> **What the exercise asks**: Could you set down exactly the lines in the records below between the line holding "Choose 拉伸距离停机 stop mode" and the line holding "This screenshot has height=1512, width=2420.", inclusive?

___ Exercise data ___

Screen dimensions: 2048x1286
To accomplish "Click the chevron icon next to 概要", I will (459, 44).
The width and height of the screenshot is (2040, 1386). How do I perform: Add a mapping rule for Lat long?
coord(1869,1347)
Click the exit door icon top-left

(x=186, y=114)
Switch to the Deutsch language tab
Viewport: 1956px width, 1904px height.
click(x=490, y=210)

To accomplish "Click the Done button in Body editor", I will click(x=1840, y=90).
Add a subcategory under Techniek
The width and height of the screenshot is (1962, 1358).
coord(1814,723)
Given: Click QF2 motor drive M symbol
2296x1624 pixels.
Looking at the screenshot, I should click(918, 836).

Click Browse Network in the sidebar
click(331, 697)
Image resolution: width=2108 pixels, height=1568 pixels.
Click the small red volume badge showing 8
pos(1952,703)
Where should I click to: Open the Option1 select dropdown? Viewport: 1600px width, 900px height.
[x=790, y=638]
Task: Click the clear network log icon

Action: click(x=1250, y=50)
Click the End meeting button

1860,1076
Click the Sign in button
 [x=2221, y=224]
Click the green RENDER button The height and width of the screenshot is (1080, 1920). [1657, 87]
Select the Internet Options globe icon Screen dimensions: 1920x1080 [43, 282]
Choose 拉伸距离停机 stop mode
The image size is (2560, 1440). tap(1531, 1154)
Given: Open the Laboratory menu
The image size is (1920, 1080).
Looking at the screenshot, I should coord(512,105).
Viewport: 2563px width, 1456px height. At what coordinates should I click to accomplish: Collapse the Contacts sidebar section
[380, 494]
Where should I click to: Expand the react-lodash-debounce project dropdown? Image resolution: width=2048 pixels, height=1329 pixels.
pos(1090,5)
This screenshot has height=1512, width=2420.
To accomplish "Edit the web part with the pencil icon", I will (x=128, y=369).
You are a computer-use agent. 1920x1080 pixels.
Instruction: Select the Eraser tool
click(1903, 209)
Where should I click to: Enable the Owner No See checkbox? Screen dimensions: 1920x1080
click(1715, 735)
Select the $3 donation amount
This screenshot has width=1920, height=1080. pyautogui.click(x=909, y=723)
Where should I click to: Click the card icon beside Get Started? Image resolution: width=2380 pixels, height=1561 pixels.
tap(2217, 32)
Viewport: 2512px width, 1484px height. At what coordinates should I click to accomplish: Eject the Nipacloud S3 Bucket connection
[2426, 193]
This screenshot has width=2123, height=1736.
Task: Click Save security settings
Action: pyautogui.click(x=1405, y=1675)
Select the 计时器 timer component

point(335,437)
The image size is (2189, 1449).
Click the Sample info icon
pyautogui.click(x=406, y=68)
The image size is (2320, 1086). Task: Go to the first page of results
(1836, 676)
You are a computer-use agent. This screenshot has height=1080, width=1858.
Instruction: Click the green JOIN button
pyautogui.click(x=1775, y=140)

___

> **Task result**:
Choose 拉伸距离停机 stop mode
The image size is (2560, 1440). tap(1531, 1154)
Given: Open the Laboratory menu
The image size is (1920, 1080).
Looking at the screenshot, I should coord(512,105).
Viewport: 2563px width, 1456px height. At what coordinates should I click to accomplish: Collapse the Contacts sidebar section
[380, 494]
Where should I click to: Expand the react-lodash-debounce project dropdown? Image resolution: width=2048 pixels, height=1329 pixels.
pos(1090,5)
This screenshot has height=1512, width=2420.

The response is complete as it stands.